Jika frekuensi kejang menurun atau jika pasien membutuhkan stabilisasi maka diberikan obat
per infuse. Penundaan induksi koma pada anak-anak dengan kejang refrakter status epileptikus
dengan memperhatikan waktu sangatlah penting.
Beberapa data penting mengenai penataaksanaan kejang refrakter status epileptikus
dengan midazolam, fenobarbital dan terapi anastesi lainnya. Dosis midazolam loading dose 0,2
mg/kg diikuti dengan per infuse 0,05-0,2 mg/jam dititrasi jika dibutuhkan untuk menekan kejang
secara klinis maupun EEG. Loading dose fenobarbital 5-15 mg/kg (dapat ditambahkan 5-10
mg/kg jika dibutuhkan ) diikuti dengan per infuse 0,5-5 mg/kg/jam dititrasi jika dibutuhkan untuk
menekan kejang. Jika kejang tetap berlanjut dengan midazolam dan fenobarbital maka dosis
tambahan dapat diberikan melalui bolus. Meningkatkan kecepatan infuse tanpa menambah
dosis per bolus akan menyebabkan peningkatan yang rendah serum level, yang dapat
menyebabkan gangguan kecepatan penghentian kejang. Obat obatan anastesi seperti
isoflurane juga efektif mensupresi kejang dan menghentikan kejang namun dapat menyebabkan
hipotensi dan sedikit data yang menjelaskan penggunanaanya. Propofol dapat menghentikan
kejang dengan cepat tetapi jarang digunakan pada anak anak Karena peringatan black box
dari Federal Drug Administration karena dapat menyebabkan propofol infusion syndrome.

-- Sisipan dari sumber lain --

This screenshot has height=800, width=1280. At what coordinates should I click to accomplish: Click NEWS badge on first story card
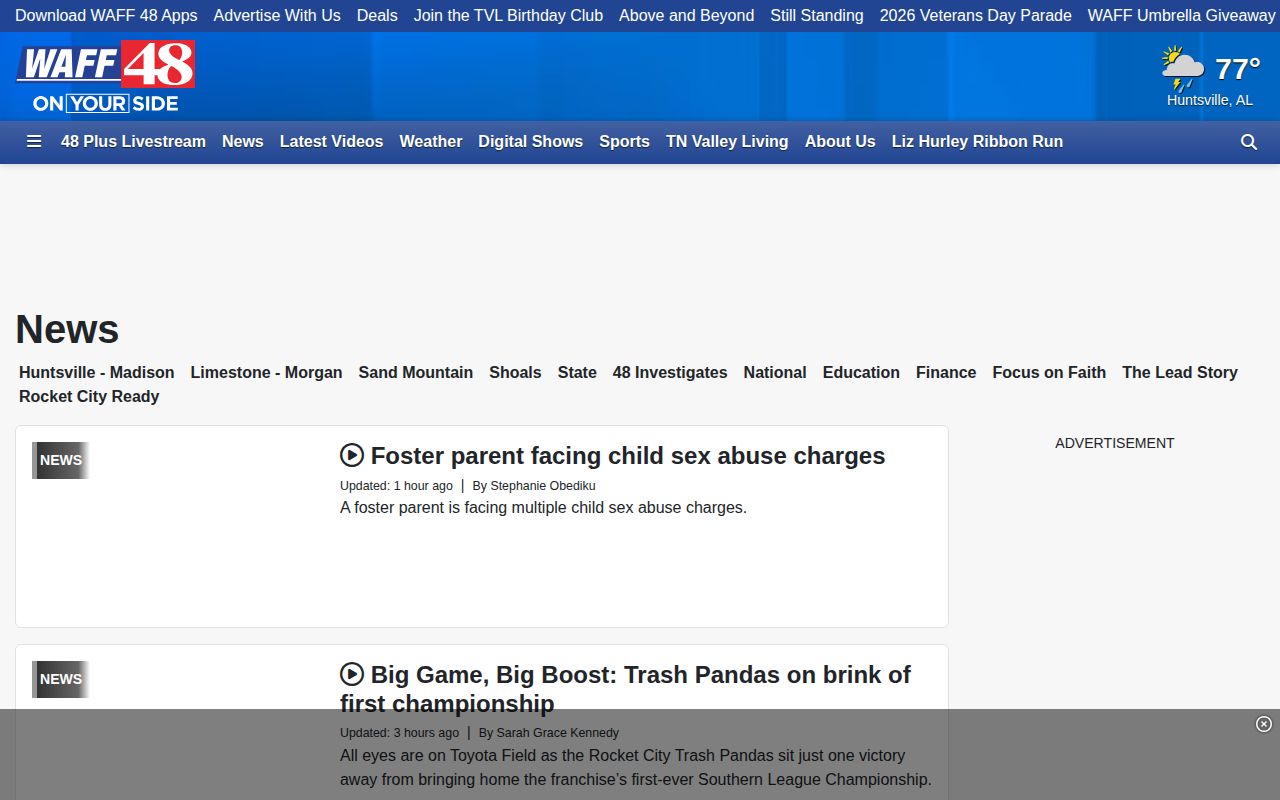click(61, 460)
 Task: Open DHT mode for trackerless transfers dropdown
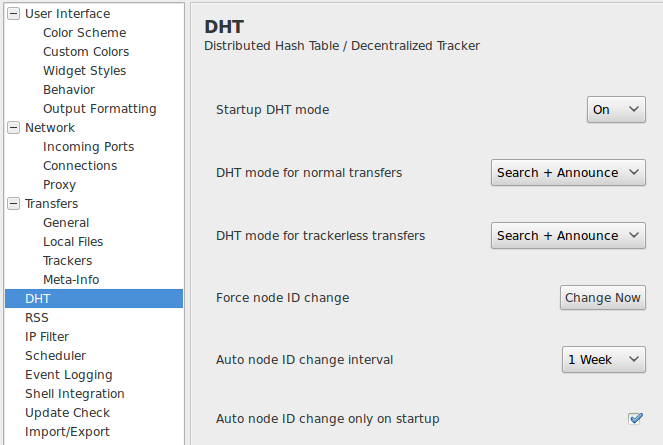[568, 235]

Pasien yang diterapi dengan infus atau anestesi inhalasi memerlukan pemantauan
intensif karena : (1) ventilasi mekanik untuk perlindungan jalan nafas dan mempertahankan
oksigenasi dan ventilasi; (2) akses vena sentral dan akses arteri untuk tes laboratorium
dan kemungkinan terjadi hipotensi membutuhkan vasopressor atau dukungan inotropik;
(3) manajemen suhu karena pemberian obat anastesi dosis tinggi dapat menyebabkan
hipotermia respon termoregulasi endogen; (4) penilaia asidosis laktat, anemia,
trombositopenia, dan disfungsi organ akhir (misalnya, gagal hepar akut atau gagal ginjal); dan
(5) risiko infeksi sekunder akibat pemasangan kateter (misalnya, kateter sentral, tabung
endotrakeal, dan Foley kateter), serta beberapa obat (misalnya, pentobarbital).